● Text block:
Intraoperative tumor lysis syndrome in a giant teratoma: a case report

BMC Surgery201919:62

https://doi.org/10.1186/s12893-019-0526-4

  • Received: 14 December 2017
  • Accepted: 31 May 2019
  • Published:
Open Peer Review reports

Abstract

Background

Tumor lysis syndrome is an unusual metabolic emergency in solid tumors. Perioperative occurrence of this syndrome is extremely rare but may have fatal consequences if not detected and treated on time.

Case report

We report a 19-year patient with testicular germ cell tumor after first line chemotherapy with giant growing teratoma syndrome in retroperitoneum. He underwent radical resection, however, perioperatively, a fatal case of heart failure due to unrecognized intraoperative tumor lysis syndrome developed.

Conclusion

Surgeons, anesthesiologists and oncologists should be aware of this complication in order to be prepared for such an emergency.

Keywords

  • Surgery
  • Teratoma
  • Genitourinary neoplasm
  • Necrosis
  • Intraoperative

Background

Tumor lysis syndrome (TLS) is an oncometabolic emergency resulting from rapid cell death. It is reported that TLS can usually occur as a consequence of tumor-targeted therapy (chemotherapy, embolization therapy and radiation therapy) or spontaneously [1, 2]. Perioperative occurrence of this syndrome is extremely rare but may have fatal consequences if not detected and treated on time [3, 4].

We present a case of a young man who developed a hyperkalemic cardiac failure due to TLS during surgery for a giant retroperitoneal teratoma. The aim of this report is to have the knowledge about the possibility and occurrence of this unusual complication and to be aware of such an emergency.

● Questions:
[A] In the case report on intraoperative tumor lysis syndrome, what caused the patient's fatal heart failure?
[B] Print the part of the case report that opens with the words containing "Tumor lysis syndrome (TLS)" and closes with "of such an emergency.".
Rely on the text alone.

(Dataset entries)
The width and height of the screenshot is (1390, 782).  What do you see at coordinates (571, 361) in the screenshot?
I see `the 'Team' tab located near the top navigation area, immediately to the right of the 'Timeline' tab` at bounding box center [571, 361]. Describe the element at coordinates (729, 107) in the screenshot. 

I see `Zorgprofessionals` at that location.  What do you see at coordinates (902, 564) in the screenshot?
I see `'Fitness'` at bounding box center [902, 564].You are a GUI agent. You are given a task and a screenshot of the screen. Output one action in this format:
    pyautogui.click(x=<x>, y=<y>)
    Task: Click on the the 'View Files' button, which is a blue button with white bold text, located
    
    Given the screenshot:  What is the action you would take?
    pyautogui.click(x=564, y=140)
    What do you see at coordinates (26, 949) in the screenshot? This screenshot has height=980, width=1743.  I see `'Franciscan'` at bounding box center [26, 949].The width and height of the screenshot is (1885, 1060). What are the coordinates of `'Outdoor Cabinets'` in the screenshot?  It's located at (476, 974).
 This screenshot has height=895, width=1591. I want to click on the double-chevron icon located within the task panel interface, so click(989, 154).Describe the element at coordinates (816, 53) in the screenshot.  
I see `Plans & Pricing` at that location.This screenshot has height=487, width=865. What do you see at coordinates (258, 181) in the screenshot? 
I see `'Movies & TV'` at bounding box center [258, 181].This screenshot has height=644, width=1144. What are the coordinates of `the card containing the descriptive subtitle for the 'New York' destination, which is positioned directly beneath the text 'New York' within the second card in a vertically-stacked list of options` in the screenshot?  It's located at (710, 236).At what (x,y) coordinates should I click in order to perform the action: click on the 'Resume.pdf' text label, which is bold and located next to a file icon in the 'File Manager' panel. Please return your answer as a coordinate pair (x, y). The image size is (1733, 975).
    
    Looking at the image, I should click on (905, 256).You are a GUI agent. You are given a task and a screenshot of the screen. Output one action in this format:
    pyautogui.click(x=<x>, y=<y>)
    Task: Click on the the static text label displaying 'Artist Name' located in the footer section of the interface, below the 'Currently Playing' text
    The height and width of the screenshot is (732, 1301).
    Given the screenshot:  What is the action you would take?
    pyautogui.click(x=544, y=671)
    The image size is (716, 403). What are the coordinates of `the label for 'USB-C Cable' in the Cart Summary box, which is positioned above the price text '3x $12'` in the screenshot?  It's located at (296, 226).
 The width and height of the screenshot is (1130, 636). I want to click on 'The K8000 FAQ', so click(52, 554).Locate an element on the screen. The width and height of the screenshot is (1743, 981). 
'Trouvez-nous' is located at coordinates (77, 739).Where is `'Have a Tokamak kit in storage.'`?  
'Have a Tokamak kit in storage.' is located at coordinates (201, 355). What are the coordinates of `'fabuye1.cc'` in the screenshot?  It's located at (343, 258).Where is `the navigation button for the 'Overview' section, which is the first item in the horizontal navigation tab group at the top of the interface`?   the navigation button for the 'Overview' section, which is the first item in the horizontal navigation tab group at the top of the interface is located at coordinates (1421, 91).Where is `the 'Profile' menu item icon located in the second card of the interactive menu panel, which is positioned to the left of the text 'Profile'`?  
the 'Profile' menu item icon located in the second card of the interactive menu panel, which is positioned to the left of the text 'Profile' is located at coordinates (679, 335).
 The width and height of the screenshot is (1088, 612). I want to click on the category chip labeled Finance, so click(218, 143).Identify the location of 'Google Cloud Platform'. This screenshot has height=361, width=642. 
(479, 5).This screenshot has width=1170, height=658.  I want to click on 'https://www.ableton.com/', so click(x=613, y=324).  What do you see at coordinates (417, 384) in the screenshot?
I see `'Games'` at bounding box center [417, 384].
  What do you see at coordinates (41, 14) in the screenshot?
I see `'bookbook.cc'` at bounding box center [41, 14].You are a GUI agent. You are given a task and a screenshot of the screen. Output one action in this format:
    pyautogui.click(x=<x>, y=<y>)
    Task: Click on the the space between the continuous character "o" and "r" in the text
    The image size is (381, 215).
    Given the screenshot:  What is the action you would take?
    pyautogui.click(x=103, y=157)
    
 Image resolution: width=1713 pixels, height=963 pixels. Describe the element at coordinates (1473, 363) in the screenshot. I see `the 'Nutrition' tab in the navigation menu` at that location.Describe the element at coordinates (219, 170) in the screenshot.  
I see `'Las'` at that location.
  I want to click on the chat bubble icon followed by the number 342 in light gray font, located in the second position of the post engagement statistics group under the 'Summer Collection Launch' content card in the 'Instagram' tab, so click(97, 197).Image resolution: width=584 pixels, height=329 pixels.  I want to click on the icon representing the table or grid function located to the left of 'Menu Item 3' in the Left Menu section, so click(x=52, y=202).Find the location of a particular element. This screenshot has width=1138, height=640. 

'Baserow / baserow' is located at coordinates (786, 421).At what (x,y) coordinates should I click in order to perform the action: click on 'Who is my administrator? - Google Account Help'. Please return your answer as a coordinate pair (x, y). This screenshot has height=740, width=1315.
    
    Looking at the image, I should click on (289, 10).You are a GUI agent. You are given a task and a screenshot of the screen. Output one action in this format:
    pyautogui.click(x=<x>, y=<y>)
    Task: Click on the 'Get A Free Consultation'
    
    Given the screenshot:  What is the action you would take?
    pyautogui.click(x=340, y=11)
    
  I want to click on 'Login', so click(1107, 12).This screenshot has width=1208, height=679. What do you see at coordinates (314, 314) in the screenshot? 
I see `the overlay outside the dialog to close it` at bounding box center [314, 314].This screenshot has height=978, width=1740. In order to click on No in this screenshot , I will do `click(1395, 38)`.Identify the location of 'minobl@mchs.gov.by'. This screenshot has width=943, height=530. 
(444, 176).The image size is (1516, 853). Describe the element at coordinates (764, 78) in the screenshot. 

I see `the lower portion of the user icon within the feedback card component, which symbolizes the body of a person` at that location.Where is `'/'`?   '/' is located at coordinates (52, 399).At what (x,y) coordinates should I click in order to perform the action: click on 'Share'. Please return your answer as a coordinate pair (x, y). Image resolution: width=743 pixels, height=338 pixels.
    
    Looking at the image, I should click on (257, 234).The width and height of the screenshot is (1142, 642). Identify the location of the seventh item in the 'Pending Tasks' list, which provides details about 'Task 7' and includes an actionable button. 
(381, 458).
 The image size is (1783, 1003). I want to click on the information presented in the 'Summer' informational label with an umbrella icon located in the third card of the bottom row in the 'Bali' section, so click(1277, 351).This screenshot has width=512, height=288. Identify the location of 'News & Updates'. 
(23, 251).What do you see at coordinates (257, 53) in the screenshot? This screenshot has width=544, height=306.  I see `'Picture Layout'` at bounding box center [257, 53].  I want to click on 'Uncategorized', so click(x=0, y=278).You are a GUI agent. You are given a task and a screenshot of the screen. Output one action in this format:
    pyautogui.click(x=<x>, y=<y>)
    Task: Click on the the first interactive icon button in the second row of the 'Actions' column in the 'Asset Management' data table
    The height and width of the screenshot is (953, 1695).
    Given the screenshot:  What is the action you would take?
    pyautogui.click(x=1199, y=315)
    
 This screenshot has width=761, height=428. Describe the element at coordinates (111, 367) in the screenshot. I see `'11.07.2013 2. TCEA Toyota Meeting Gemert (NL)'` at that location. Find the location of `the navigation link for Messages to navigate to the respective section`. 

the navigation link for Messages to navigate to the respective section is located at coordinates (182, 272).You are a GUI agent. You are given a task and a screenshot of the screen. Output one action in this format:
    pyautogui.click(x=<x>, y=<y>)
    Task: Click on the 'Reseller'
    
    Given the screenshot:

● Answers per task:
[A] Unrecognized intraoperative tumor lysis syndrome caused it.

[B]
Tumor lysis syndrome (TLS) is an oncometabolic emergency resulting from rapid cell death. It is reported that TLS can usually occur as a consequence of tumor-targeted therapy (chemotherapy, embolization therapy and radiation therapy) or spontaneously [1, 2]. Perioperative occurrence of this syndrome is extremely rare but may have fatal consequences if not detected and treated on time [3, 4].

We present a case of a young man who developed a hyperkalemic cardiac failure due to TLS during surgery for a giant retroperitoneal teratoma. The aim of this report is to have the knowledge about the possibility and occurrence of this unusual complication and to be aware of such an emergency.